> What is expected: From the records below, print exactly the lines starting at the one containing "The height and" and ending at the one containing "You are a computer-use", ends included, and nothing else.

> Records for this exercise:
..........
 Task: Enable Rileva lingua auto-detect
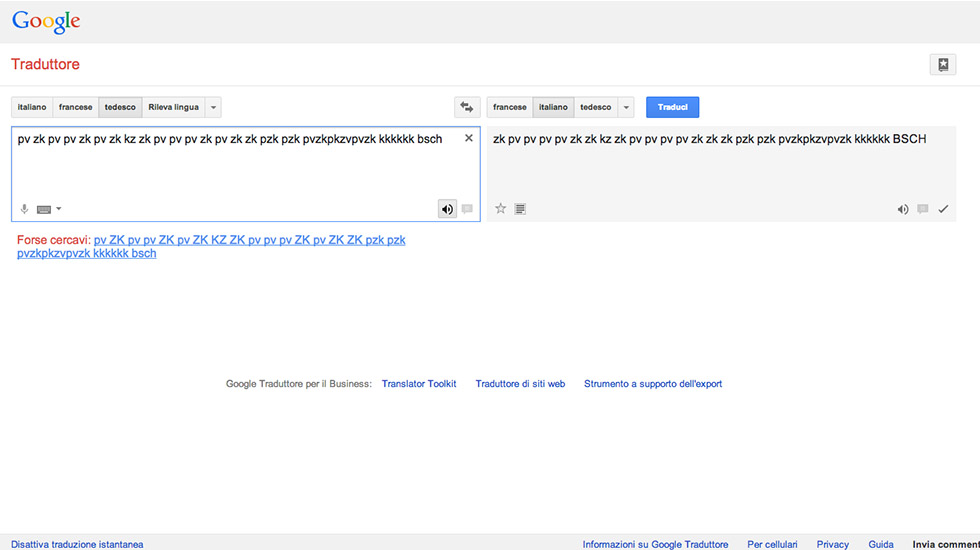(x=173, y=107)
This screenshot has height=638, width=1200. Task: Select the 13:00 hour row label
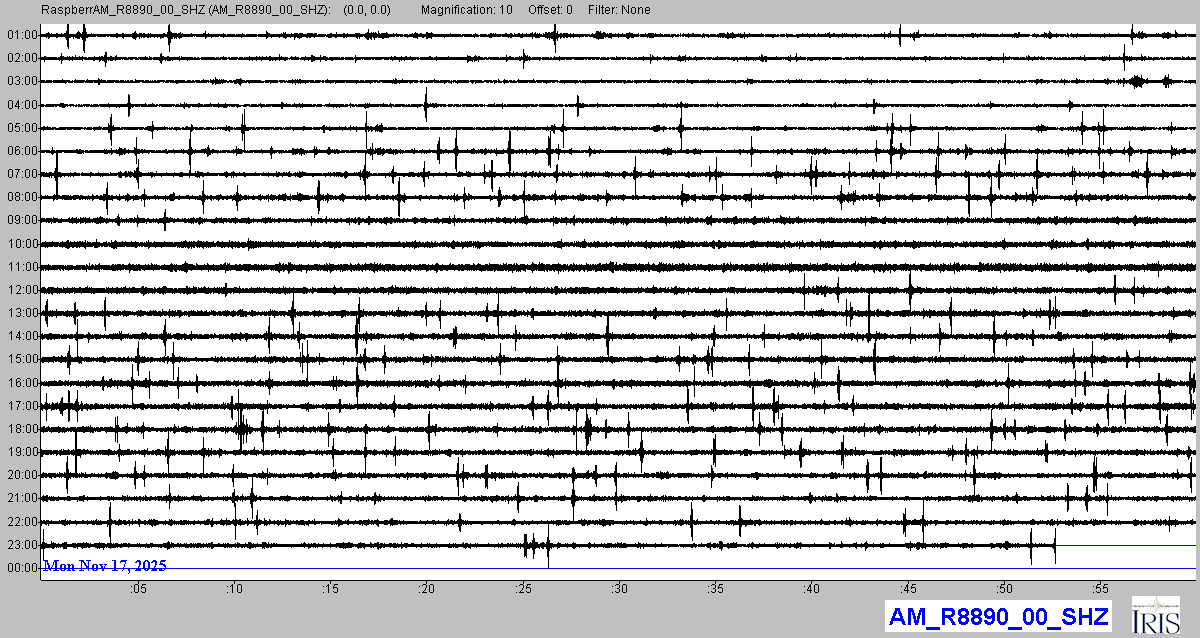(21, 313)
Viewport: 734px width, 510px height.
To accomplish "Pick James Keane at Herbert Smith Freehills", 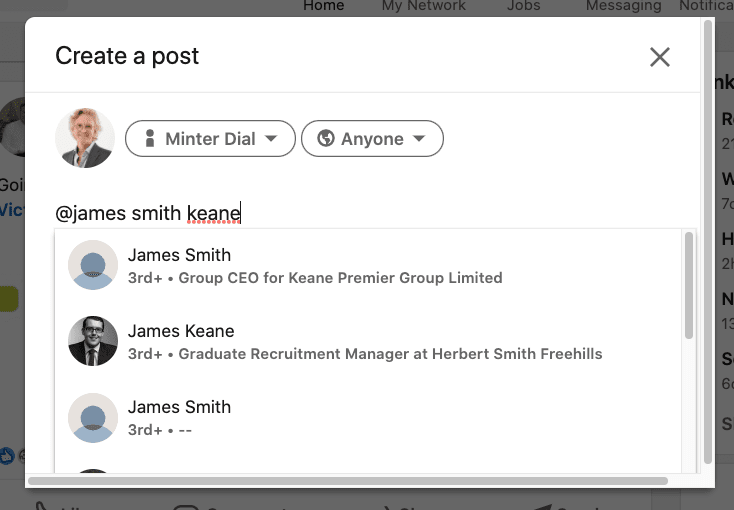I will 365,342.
..........
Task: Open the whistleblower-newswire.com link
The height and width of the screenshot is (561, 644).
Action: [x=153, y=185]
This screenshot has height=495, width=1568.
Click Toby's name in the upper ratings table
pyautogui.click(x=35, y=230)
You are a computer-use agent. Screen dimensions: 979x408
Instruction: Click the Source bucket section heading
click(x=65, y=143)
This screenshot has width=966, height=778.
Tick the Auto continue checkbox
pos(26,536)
..........
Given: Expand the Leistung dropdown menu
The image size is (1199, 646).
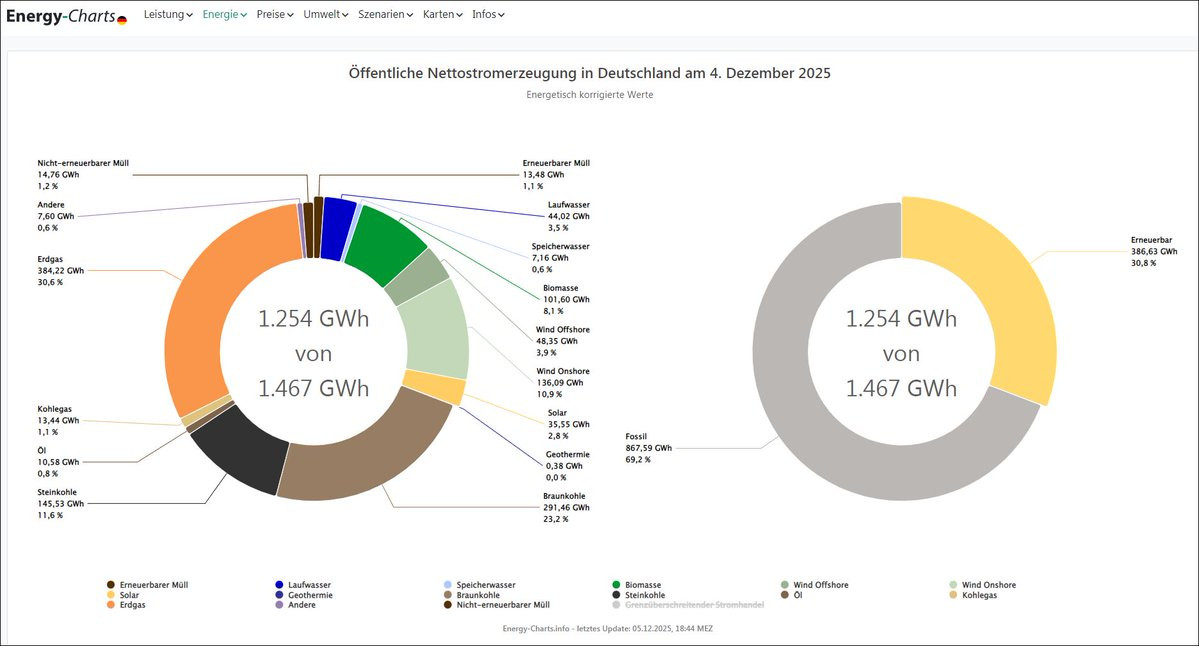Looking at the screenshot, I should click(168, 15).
..........
> Answer box:
The height and width of the screenshot is (561, 644).
Action: [x=153, y=185]
This screenshot has height=495, width=1568.
Click Toby's name in the upper ratings table
pyautogui.click(x=35, y=230)
You are a computer-use agent. Screen dimensions: 979x408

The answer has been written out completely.